§ **Extracted information**:
· · ·

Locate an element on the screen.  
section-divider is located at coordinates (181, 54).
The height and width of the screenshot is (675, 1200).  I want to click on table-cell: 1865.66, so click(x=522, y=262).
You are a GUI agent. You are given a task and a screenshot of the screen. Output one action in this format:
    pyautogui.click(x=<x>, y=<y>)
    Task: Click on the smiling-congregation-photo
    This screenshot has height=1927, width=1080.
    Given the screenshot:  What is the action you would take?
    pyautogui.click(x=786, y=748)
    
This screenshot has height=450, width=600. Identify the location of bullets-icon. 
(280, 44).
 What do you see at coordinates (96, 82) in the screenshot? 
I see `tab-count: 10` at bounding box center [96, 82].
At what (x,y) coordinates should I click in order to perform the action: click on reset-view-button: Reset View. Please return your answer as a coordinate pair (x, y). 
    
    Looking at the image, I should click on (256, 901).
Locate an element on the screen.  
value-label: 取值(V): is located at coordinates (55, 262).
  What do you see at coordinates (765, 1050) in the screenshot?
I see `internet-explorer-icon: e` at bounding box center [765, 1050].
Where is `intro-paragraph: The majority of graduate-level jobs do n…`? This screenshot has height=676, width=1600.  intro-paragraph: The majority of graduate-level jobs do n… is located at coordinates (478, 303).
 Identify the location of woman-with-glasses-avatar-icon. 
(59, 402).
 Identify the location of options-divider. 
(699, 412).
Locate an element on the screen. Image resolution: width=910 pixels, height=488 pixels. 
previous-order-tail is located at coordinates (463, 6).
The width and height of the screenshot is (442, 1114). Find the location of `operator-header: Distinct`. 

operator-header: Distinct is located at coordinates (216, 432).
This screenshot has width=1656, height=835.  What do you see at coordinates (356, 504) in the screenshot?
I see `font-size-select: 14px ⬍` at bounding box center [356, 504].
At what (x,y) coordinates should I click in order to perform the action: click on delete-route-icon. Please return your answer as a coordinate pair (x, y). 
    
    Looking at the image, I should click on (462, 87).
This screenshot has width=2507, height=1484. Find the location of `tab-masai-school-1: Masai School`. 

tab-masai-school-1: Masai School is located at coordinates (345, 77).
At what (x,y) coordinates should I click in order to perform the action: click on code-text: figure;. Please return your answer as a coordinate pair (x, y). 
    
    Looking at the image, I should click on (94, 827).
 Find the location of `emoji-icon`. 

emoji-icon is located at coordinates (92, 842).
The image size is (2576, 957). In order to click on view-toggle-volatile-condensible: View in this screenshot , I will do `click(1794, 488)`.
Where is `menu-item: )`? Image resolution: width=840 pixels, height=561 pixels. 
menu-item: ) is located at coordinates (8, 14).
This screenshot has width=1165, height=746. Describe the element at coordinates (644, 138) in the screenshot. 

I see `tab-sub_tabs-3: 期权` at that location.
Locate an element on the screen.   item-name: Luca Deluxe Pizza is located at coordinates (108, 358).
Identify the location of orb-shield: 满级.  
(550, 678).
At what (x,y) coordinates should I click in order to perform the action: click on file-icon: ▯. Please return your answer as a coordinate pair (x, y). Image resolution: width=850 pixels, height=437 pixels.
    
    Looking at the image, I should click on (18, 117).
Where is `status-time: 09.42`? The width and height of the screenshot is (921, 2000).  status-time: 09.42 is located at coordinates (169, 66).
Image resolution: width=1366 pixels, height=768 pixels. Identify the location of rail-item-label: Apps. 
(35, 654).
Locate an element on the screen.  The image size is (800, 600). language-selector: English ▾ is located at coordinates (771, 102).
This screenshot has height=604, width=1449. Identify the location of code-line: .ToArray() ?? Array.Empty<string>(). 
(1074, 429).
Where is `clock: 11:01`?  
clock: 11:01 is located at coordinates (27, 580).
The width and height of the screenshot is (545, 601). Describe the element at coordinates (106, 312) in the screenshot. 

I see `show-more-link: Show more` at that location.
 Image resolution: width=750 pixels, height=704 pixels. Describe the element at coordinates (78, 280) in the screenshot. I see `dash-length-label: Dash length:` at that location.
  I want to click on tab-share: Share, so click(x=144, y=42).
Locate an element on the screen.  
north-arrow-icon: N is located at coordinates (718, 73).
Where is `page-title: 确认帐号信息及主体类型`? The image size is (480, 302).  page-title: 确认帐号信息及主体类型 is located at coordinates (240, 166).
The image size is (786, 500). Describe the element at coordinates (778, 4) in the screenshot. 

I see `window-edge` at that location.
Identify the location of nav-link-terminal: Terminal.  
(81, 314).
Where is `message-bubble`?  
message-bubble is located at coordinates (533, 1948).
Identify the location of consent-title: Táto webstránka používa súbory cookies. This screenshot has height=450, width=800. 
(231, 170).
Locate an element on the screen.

· · ·

§ **Activity**: Return, unchanged, every line from the beginning of the rows through the line holding "The height and", that line included.

§ **Solution to the problem**:
Locate an element on the screen.  
section-divider is located at coordinates (181, 54).
The height and width of the screenshot is (675, 1200).  I want to click on table-cell: 1865.66, so click(x=522, y=262).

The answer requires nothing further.